Il fotogramma, cioè l'immagine luminosa
ottenuta senza la macchina fotografica, è il segreto della fotografia.
In esso si rivela la caratteristica unica del procedimento fotografico.
Il fotogramma apre nuove prospettive su un linguaggio visivo
ancora completamente sconosciuto e governato da leggi proprie.László Moholy Nagy, 1936
Artista audace e poliedrico, Nino Migliori ha seguito, da protagonista, l’evoluzione linguistica della fotografia all’interno del contesto culturale italiano. Il suo esordio è negli anni del dopoguerra, quando la presenza ingombrante dell’industria cinematografica lo porta a confrontarsi con quel sentimento inedito di libertà ed entusiasmo che guidava la ricostruzione del Paese: è la scuola del Neorealismo. All’interno di questo movimento Migliori si distingue con una produzione capace di costruire un ponte espressivo con le Avanguardie europee. Certo, da fotografo neorealista, fa uso del bianco e nero e ritrae il mondo che lo circonda, ma già lavora per brevi sequenze, spostando la sua attenzione verso l’universo concettuale, che già da tempo aveva superato l’idea del “fotografico” specchio della realtà.
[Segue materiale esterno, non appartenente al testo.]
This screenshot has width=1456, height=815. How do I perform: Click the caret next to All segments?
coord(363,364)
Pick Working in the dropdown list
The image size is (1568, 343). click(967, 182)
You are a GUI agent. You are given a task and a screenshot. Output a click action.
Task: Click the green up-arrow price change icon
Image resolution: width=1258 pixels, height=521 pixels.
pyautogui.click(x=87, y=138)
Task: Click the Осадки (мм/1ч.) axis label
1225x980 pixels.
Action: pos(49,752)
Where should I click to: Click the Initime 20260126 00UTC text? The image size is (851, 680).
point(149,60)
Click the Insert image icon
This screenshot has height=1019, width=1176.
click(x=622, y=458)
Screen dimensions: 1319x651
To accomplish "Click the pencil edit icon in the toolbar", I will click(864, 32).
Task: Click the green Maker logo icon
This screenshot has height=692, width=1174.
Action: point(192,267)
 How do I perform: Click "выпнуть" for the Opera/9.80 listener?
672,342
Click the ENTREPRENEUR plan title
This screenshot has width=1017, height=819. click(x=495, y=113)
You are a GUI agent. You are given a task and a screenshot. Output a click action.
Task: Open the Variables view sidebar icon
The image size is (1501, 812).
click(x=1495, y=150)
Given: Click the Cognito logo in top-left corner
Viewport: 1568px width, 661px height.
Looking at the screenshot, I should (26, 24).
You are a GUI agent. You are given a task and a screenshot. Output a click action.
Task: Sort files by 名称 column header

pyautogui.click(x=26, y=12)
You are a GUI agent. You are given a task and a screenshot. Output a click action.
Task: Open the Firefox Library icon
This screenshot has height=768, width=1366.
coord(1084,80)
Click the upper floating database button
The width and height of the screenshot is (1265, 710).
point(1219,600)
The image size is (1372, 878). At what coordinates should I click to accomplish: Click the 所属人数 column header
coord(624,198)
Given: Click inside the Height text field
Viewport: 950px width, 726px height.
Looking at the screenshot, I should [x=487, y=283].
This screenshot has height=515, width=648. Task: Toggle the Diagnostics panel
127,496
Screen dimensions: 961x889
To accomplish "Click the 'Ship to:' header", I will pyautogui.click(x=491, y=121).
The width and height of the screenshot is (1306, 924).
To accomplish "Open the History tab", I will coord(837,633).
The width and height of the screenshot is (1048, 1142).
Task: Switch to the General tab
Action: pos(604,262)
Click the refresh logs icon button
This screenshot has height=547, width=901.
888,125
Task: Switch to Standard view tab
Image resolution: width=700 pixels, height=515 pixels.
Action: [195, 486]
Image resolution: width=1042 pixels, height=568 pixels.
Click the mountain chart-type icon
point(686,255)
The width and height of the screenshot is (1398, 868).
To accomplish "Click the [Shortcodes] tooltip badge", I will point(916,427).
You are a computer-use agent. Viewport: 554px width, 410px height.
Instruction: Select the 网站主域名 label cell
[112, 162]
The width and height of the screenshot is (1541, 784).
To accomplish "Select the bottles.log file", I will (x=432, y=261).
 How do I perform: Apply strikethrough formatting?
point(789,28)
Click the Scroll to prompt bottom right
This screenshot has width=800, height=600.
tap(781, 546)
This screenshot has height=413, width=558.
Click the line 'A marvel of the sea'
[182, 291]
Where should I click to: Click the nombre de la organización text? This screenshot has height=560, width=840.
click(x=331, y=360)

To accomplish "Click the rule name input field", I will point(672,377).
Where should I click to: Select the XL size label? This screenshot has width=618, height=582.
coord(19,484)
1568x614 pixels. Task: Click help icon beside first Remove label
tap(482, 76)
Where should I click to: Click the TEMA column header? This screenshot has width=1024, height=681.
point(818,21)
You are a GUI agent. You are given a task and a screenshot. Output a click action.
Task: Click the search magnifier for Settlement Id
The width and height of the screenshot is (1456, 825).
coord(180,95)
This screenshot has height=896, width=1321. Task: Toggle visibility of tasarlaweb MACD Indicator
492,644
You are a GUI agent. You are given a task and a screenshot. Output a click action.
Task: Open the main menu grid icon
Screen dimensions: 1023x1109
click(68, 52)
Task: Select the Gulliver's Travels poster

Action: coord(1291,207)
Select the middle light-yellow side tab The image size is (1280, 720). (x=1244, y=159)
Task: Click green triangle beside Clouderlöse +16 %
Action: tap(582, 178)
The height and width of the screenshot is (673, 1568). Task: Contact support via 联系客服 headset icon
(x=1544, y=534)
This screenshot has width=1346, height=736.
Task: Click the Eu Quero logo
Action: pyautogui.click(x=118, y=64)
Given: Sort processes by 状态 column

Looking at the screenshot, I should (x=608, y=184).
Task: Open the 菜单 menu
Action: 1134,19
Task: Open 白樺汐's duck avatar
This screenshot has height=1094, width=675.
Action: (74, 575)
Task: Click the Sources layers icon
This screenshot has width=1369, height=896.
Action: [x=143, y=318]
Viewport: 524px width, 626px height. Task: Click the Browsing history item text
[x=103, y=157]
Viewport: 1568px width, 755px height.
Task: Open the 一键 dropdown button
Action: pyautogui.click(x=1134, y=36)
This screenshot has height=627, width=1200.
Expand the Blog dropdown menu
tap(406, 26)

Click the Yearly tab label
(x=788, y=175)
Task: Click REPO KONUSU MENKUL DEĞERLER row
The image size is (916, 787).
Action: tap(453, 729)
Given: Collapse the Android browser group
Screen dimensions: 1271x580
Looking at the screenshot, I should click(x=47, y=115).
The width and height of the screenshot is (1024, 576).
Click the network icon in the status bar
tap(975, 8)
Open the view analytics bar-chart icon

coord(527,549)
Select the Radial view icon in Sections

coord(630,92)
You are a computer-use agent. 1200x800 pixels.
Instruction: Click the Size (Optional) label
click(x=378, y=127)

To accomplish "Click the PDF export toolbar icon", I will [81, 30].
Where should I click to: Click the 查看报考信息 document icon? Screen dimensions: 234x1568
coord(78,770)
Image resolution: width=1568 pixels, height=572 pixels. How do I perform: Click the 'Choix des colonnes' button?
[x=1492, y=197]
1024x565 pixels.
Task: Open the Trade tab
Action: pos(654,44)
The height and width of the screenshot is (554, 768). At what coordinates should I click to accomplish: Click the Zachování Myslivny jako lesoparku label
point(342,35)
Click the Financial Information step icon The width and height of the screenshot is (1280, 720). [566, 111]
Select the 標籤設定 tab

Dalle sequenze in scala di grigio all’esaltazione del particolare sulla pellicola a colori, il passo è breve e, proprio in questo passaggio, Nino Migliori inaugura il suo personalissimo percorso conoscitivo, fondato sulla sperimentazione che lo accompagna per tutta la sua carriera. Come nella successione di livelli esplorativi, le prime opere lasciano il passo alla riflessione sulla spontaneità del segno, colto sulle ruvide superfici urbane: è il momento di “Manifesti strappati” e “Muri”, realizzati negli anni a partire dagli anni ‘50. A seguire, la serie “Il tempo rallentato” approda all’esaltazione simbolica della natura e dei suoi frutti, nonostante l’incongruo rapporto con l’uomo che produce l’immagine di una “natura morta” ancora viva. Recentissima è, invece, la produzione di “Cuprum”, il lavoro inedito dell’artista bolognese, che si lascia stupire dalle tracce umide dei bicchieri di birra sui tavolini di un pub londinese. Il risultato è l’incanto e l’illusione di una favola che assume le variabili fisionomiche e cromatiche della luna.
La mostra “Nino Migliori – incanto e illusione” propone, in ordine cronologico, tutte queste opere, per esprimere e fare propria l’idea della continuità sperimentale, che nella produzione dell’autore bolognese si realizza su livelli (o strati) di stili e contenuti. Le fotografie proposte per questa rassegna, infatti, seppur raccontino solo una parte della straordinaria parabola creativa di Nino Migliori, riescono a ricostruirne con grande lucidità i numerosi approdi espressivi che, nel tempo, si sono susseguiti come input di nuove e moderne esplorazioni visive. L’identità fotografica è, di fatto, l’aspetto caratterizzante delle opere in mostra, tutte ispirate, per principio e per coerenza formale, a quelle leggi proprie che il grande Moholy Nagy, in seno al nascente Bauhaus, nel 1936, riconduceva a un linguaggio visivo ancora completamente sconosciuto. In questo senso, e attraverso l’instancabile sperimentazione tecnica e concettuale della sua produzione artistica, Nino Migliori si è sempre considerato un convinto sostenitore della ineluttabilità del cambiamento fotografico dovuto al suo essere tecnologia. Altrimenti, per dirla con le sue stesse parole, saremmo ancora fermi ai dagherrotipi. - Denis Curti
Nino Migliori (Bologna, 1926) inizia a fotografare nel 1948 svolgendo uno dei percorsi più diramati e interessanti della cultura dell’immagine europea. Gli inizi appaiono divisi tra fotografia realista, con una particolare idea di racconto in sequenza, e una sperimentazione sui materiali del tutto originali e inedita. Questo tipo di ricerca continuerà nel tempo coinvolgendo altri materiali e tecniche come polaroid e bleaching. Dalla fine degli anni Sessanta il lavoro di Migliori assume valenze concettuali, ed è questa la direzione che negli anni successivi tende a prevalere.
Nino Migliori è l’autore che meglio rappresenta la straordinaria avventura della fotografia che da strumento documentario assume valori e contenuti legati all’arte, alla sperimentazione e al gioco.
Le sue opere sono conservate in importanti collezioni pubbliche e private, fra le quali Mambo, Bologna; Galleria d’Arte Moderna e Contemporanea, Torino; CSAC, Parma; Museo d’Arte Contemporanea Pecci, Prato; Calcografia Nazionale, Roma; Museum of Modern Art, New York; Bibliothèque Nationale de France, Parigi; SFMOMA, San Francisco.